(Stored items)
────────────────

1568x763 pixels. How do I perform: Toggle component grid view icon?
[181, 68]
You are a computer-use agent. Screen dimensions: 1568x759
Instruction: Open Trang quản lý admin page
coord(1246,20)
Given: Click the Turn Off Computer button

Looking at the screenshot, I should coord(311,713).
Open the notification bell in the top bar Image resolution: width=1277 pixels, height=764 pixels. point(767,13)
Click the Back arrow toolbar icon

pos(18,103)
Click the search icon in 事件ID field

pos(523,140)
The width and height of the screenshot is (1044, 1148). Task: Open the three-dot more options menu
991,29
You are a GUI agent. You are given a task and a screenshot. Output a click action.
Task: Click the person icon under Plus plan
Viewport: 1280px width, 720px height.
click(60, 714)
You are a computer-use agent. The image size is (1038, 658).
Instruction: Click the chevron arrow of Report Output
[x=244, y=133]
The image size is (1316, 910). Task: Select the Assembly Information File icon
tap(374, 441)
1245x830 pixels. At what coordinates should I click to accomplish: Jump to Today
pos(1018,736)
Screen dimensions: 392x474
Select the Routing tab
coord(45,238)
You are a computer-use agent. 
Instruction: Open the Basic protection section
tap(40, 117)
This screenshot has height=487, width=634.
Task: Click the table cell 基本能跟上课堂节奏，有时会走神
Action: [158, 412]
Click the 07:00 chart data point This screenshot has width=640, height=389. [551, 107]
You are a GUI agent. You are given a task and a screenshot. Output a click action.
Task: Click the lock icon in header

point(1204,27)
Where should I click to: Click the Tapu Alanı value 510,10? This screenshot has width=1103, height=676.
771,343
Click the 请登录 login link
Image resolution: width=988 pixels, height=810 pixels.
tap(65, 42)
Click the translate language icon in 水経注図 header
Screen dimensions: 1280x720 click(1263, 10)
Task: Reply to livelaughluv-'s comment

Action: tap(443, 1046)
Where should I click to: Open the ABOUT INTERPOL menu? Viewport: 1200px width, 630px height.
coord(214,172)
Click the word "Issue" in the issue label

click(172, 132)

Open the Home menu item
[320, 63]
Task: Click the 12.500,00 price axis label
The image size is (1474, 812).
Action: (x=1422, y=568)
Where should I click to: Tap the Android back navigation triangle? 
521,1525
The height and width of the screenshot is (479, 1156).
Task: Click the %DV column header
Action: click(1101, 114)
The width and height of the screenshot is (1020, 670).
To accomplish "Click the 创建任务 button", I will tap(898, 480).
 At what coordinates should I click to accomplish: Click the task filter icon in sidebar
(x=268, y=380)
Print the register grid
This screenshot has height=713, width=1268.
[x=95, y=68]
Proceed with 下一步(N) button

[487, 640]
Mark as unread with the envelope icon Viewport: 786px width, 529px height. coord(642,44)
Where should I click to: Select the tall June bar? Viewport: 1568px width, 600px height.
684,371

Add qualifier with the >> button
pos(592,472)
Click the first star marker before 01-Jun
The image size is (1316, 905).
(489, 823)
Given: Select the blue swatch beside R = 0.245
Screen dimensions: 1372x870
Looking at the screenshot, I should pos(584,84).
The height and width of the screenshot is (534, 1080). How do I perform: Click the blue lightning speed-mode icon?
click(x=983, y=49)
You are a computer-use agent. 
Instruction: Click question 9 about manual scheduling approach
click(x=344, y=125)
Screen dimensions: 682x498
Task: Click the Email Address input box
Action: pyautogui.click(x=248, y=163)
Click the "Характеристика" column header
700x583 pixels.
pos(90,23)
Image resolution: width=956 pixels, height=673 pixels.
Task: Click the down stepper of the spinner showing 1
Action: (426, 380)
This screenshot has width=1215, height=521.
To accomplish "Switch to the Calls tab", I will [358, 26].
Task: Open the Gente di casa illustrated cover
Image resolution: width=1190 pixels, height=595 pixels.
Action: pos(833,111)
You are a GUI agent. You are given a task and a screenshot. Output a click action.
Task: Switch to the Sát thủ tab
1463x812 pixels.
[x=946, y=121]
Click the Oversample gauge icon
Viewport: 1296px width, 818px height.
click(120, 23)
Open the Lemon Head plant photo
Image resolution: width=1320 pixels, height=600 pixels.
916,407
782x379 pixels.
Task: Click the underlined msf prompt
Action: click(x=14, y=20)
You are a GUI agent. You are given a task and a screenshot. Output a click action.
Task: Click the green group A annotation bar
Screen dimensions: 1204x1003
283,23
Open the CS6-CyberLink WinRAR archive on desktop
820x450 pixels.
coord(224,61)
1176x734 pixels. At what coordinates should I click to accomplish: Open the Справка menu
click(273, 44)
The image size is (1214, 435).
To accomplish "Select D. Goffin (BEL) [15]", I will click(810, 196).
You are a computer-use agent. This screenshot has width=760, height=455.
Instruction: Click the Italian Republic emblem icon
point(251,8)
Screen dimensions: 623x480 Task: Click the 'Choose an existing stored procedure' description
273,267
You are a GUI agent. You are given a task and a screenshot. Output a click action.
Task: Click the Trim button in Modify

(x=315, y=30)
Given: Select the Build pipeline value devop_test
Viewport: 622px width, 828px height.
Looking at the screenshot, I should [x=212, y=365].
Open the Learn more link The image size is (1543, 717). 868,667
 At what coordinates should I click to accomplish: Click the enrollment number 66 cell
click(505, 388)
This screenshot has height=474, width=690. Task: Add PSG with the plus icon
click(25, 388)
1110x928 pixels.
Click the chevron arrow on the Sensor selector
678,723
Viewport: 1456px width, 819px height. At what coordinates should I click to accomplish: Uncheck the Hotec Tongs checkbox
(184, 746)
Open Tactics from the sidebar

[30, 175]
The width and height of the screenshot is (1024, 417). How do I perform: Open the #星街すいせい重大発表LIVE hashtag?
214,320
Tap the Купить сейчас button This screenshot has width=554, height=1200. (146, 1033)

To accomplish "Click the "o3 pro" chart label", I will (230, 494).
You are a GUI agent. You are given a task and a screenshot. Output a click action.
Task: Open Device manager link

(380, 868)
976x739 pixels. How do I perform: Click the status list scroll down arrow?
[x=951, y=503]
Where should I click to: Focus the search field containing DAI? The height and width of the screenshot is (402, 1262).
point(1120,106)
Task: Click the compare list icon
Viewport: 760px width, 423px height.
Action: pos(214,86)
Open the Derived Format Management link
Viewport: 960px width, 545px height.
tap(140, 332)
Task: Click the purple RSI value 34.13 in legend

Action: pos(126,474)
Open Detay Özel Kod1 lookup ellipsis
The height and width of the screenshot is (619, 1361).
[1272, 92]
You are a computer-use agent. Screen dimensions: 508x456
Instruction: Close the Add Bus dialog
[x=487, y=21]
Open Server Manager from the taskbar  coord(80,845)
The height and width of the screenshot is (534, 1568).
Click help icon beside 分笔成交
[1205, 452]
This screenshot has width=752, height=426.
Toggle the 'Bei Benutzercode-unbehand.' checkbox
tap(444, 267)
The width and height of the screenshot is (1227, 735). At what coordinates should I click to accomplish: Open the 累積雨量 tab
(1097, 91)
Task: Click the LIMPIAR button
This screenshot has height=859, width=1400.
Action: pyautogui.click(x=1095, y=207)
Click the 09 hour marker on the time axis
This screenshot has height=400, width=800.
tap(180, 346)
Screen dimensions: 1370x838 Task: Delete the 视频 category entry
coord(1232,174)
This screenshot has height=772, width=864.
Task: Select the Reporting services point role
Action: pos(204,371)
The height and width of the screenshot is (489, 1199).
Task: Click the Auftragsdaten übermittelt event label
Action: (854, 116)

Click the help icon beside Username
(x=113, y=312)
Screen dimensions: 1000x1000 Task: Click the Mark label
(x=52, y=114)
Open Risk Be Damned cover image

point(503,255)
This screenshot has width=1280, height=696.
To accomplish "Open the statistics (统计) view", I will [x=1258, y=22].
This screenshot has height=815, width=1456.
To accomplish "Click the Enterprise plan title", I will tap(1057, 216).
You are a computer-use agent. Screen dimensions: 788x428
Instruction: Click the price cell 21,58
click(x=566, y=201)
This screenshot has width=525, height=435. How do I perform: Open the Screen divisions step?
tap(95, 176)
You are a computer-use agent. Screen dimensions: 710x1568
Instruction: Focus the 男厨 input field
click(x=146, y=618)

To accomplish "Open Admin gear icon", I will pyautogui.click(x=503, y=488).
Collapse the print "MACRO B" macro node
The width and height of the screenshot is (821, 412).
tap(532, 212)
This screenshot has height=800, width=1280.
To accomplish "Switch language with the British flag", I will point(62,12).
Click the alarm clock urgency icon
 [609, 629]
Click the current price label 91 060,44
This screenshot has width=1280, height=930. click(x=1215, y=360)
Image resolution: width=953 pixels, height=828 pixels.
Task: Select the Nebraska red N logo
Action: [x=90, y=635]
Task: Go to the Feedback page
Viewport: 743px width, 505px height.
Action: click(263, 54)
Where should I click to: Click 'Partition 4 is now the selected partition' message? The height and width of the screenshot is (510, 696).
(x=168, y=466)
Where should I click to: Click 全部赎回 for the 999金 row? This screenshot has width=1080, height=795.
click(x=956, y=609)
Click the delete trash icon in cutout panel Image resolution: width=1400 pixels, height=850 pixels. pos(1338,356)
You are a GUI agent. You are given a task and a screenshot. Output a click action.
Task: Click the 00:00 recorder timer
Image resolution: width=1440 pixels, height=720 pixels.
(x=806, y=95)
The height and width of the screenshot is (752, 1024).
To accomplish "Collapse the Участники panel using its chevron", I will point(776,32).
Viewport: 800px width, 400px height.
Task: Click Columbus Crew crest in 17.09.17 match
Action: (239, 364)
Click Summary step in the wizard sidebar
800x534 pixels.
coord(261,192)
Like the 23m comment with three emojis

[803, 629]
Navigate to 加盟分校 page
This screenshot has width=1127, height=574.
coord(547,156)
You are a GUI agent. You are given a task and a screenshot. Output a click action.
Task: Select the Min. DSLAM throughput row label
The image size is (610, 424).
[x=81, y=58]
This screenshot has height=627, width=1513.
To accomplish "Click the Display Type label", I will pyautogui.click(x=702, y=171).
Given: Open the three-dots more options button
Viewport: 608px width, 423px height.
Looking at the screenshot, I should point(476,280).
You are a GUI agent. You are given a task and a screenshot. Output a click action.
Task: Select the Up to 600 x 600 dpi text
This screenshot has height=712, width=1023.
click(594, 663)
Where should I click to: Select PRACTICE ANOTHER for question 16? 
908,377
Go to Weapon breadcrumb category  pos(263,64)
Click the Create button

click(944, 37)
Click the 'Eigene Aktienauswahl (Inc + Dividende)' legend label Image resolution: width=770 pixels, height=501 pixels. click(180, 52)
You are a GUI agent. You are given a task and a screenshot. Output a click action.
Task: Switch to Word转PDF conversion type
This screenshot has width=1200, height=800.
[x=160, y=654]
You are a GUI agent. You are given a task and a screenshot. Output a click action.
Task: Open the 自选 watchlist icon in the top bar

────────────────

TASK INSTRUCTIONS: Starting with the line that contains "This screenshot has height=627, width=1513.", restate every line through the end of the records above, exactly and with no other lines.

WRITTEN ANSWER:
This screenshot has height=627, width=1513.
To accomplish "Click the Display Type label", I will pyautogui.click(x=702, y=171).
Given: Open the three-dots more options button
Viewport: 608px width, 423px height.
Looking at the screenshot, I should point(476,280).
You are a GUI agent. You are given a task and a screenshot. Output a click action.
Task: Select the Up to 600 x 600 dpi text
This screenshot has height=712, width=1023.
click(594, 663)
Where should I click to: Select PRACTICE ANOTHER for question 16? 
908,377
Go to Weapon breadcrumb category  pos(263,64)
Click the Create button

click(944, 37)
Click the 'Eigene Aktienauswahl (Inc + Dividende)' legend label Image resolution: width=770 pixels, height=501 pixels. click(180, 52)
You are a GUI agent. You are given a task and a screenshot. Output a click action.
Task: Switch to Word转PDF conversion type
This screenshot has width=1200, height=800.
[x=160, y=654]
You are a GUI agent. You are given a task and a screenshot. Output a click action.
Task: Open the 自选 watchlist icon in the top bar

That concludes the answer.